El estilo, por momentos refinado, cae a veces en el preciosismo; la estructura del libro, entre diario filosófico y columna ensayística, se deshilacha cuando no encuentra anclaje en experiencias concretas o análisis profundos. Y aunque hay páginas lúcidas —sobre su familia, sobre el exilio intelectual, sobre Baldwin—, hay también una retórica del desencanto que se siente impostada, como si se escribiera desde un salón bien ventilado mientras afuera todo arde.

Leer a Williams es como asistir a un coloquio donde todos hablan con voz baja y vocabulario preciso, pero nadie abre las ventanas para escuchar el tumulto de la calle. Su llamado a la mesura, a la complejidad, a la libertad de pensar, sería más convincente si no estuviera tan seguro de estar en lo cierto. Porque, paradójicamente, su ensayo sobre la certidumbre como veneno termina por ser un acto de convicción firme, sin las fisuras necesarias que vuelven interesante a un pensador público.
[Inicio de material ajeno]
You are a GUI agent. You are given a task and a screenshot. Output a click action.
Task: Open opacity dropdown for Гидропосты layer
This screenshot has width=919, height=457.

Quizá el problema de fondo no sea solo lo que Williams dice, sino desde dónde lo enuncia. El libro está atravesado por una especie de aristocratismo ilustrado, una fe en la palabra razonable como bálsamo para conflictos que son, en gran medida, materiales, no verbales. Al centrar su crítica en el exceso del progresismo, sin atender a las desigualdades que lo impulsan, Williams parece proponer una suerte de antídoto despolitizado: regresar al reino del logos, donde las pasiones se moderan y la historia no interrumpe la conversación. Pero la historia, como sabemos, no se detiene porque uno prefiera la cortesía. Y a veces la desobediencia, la rabia y la interrupción no solo son inevitables, sino necesarias. En este sentido, Summer of Our Discontent ofrece un consuelo inquietante: la falacia de que basta con hablar mejor para que el mundo sea más justo.